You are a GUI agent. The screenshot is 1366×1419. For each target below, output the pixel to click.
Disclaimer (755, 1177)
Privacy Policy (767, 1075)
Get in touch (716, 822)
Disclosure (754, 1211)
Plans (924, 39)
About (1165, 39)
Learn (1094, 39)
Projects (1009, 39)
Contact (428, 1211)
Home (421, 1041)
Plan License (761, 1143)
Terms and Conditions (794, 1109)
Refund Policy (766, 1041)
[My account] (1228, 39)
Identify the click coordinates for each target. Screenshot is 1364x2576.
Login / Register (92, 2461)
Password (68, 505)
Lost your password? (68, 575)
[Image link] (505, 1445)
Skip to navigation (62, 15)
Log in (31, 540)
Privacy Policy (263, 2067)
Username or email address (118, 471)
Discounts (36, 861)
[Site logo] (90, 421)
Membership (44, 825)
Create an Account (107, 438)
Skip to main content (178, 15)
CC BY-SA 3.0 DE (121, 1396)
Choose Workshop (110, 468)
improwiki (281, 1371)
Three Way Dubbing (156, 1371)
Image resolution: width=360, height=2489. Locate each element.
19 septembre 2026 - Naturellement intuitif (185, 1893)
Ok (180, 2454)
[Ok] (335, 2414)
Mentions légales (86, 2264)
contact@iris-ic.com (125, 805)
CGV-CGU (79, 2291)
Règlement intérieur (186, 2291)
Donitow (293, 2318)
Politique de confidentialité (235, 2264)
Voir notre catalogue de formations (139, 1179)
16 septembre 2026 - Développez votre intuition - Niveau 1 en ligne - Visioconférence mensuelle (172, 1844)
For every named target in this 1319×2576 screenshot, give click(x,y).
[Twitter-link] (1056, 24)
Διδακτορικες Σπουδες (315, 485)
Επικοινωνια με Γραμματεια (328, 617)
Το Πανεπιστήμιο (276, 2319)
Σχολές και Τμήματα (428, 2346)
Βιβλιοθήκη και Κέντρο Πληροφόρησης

━━━━━━━━━━━━━━━━

→ **BRIEF**:
The word is "Policy". Copy every line above where it appears.

→ **TASK RESULT**:
Privacy Policy (767, 1075)
Refund Policy (766, 1041)
Privacy Policy (263, 2067)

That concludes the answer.